Le refus des pays alliés des États-Unis au sein de l’Otan de participer à une opération militaire visant à briser le blocus iranien dans le détroit d’Ormuz remet en cause la solidité de l’Organisation du traité de l’Atlantique Nord (Otan). Le président américain Donald Trump a dénoncé l’ingratitude de ses alliés, qui refusent de participer à une coalition internationale.
« Ils (ndlr : alliés de l’Otan) ne veulent pas nous aider, malgré le fait que nous les aidions énormément », s’est indigné Trump, mardi, dans le Bureau ovale, en recevant le Premier ministre irlandais, le 17 mars dernier. Ces tensions témoignent de vives méfiances entre alliés au sein de l’organisation militaire, qui compte 32 membres. Elles font suite à l’épisode groenlandais, au cours duquel Donald Trump avait menacé d’annexer ce territoire de 57.000 habitants sous souveraineté danoise, membre de l’Otan. Par ailleurs, cet imbroglio autour du conflit au Moyen-Orient met en cause la pérennité de l’alliance atlantique, qui a vu le jour au début de la guerre froide, en 1949. Cette alliance avait pour but de défendre l’intégrité territoriale de l’Europe occidentale face à une possible offensive soviétique.

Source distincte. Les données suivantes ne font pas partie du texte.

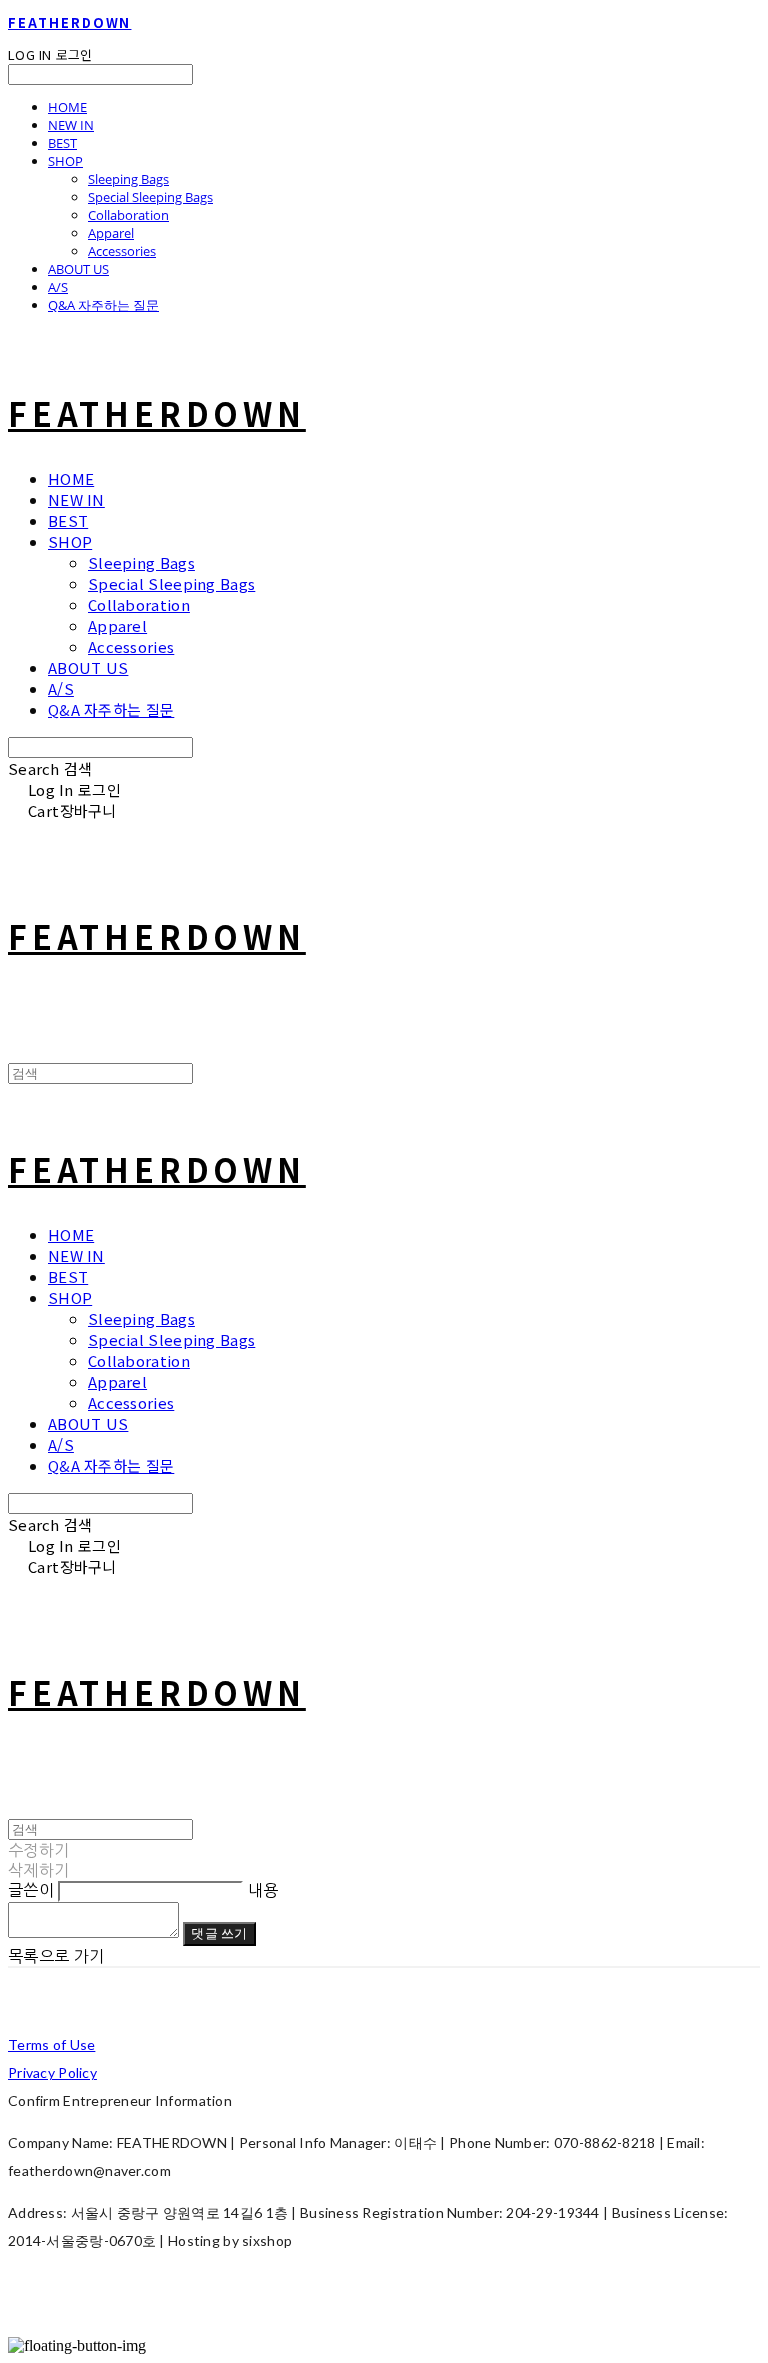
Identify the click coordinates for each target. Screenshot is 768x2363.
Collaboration (128, 215)
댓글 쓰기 (219, 1933)
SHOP (65, 161)
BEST (62, 143)
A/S (58, 287)
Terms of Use (51, 2044)
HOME (67, 107)
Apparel (111, 233)
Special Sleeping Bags (150, 197)
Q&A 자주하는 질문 (103, 305)
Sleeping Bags (128, 179)
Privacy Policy (52, 2072)
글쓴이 (31, 1890)
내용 (263, 1890)
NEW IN (71, 125)
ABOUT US (78, 269)
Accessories (122, 251)
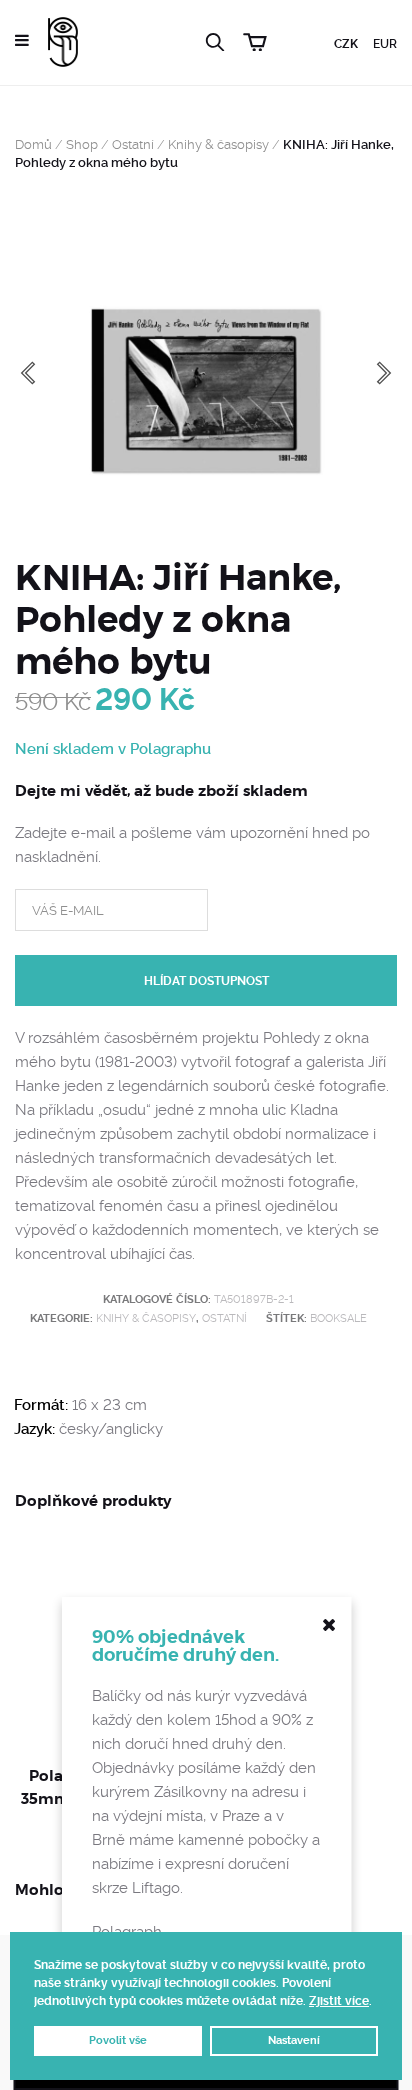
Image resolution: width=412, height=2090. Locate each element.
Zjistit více (339, 2001)
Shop (82, 144)
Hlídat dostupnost (206, 981)
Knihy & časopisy (218, 144)
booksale (338, 1318)
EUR (385, 44)
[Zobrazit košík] (255, 39)
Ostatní (133, 144)
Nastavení (294, 2040)
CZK (346, 44)
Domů (33, 144)
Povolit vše (118, 2040)
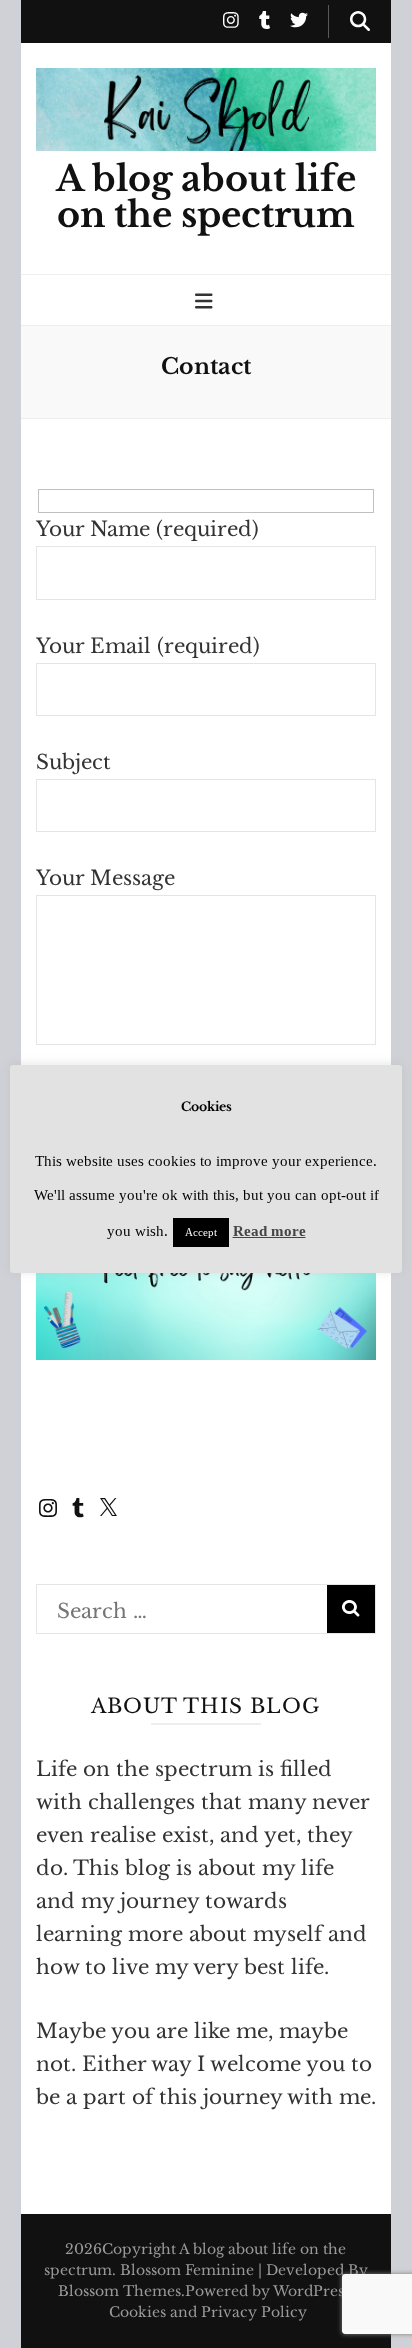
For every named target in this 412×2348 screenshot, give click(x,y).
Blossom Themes (119, 2291)
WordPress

La fin de la guerre froide en 1990, avec la chute du bloc communiste, a remis en cause la légitimité de l’alliance atlantique formée pour lutter contre la menace soviétique. « Ce désengagement américain en Europe, champ d’intervention de l’Otan, semble démontrer que le Vieux Continent n’est plus une priorité pour la défense américaine. » Le document de sécurité « Stratégie de défense nationale des États-Unis », publié en novembre 2025 par l’administration Trump, entend se concentrer sur la défense du strict territoire national (Homeland) et s’inscrit dans une logique d’hégémonie sur le continent américain, du Groenland à la Terre de Feu (Argentine). Ce texte priorise les zones d’influence américaines, qui se tournent désormais vers l’Indo-Pacifique. Il ne présente plus l’« ours » russe comme une menace existentielle pour l’Otan, garante de la protection militaire de l’Europe.
Ce désengagement américain en Europe, champ d’intervention de l’Otan, semble démontrer que le Vieux Continent n’est plus une priorité pour la défense américaine. Les États-Unis sont le principal contributeur de l’Otan, avec une contribution au financement direct de l’organisation qui s’élève en 2025 à 15,9 %. Leurs dépenses de défense nationale sont les plus élevées parmi les 32 pays membres de l’alliance. Une situation qui a longtemps irrité les différentes administrations américaines, qui ont toujours demandé aux pays européens d’augmenter leurs budgets de défense. Les nouveaux défis géopolitiques américains autour de la mer de Chine, en Amérique latine et dans l’océan Indien ont relégué l’Europe au rang de seconde ligne dans la défense des intérêts américains. L’Europe, qui représente désormais entre 15 % et 18 % du Pib mondial, devra composer avec le retrait progressif américain du théâtre européen.
Les incertitudes autour de l’application de l’article 5 de l’Otan, qui prévoit la solidarité entre ses membres en cas d’attaque contre l’un d’eux, pourraient accentuer ce sentiment. Des pays comme l’Allemagne et la Pologne ont prévu de lancer de vastes programmes de réarmement pour faire face à la menace russe, tandis que d’autres, comme l’Italie, les Pays-Bas ou la Roumanie, misent toujours sur le parapluie militaire américain. L’absence de solidarité au sein de l’Otan risque de fragiliser la pérennité de l’alliance militaire. La nouvelle administration américaine semble vouloir se contenter d’assurer la fourniture d’armes aux pays européens. Le contexte actuel amène d’ailleurs à interroger, une nouvelle fois, la question de l’avenir de cette alliance, un temps déclarée « cérébralement morte ».
Les bouleversements géopolitiques qui touchent la relation transatlantique devraient pousser l’organisation à repenser sa doctrine et à mieux requalifier les menaces. Cette situation pourrait aussi conduire à une possible création d’une armée européenne. La nomination d’un commissaire à la défense pourrait faciliter cette transition vers une force de défense européenne autonome, bâtie pour défendre les intérêts intra-européens.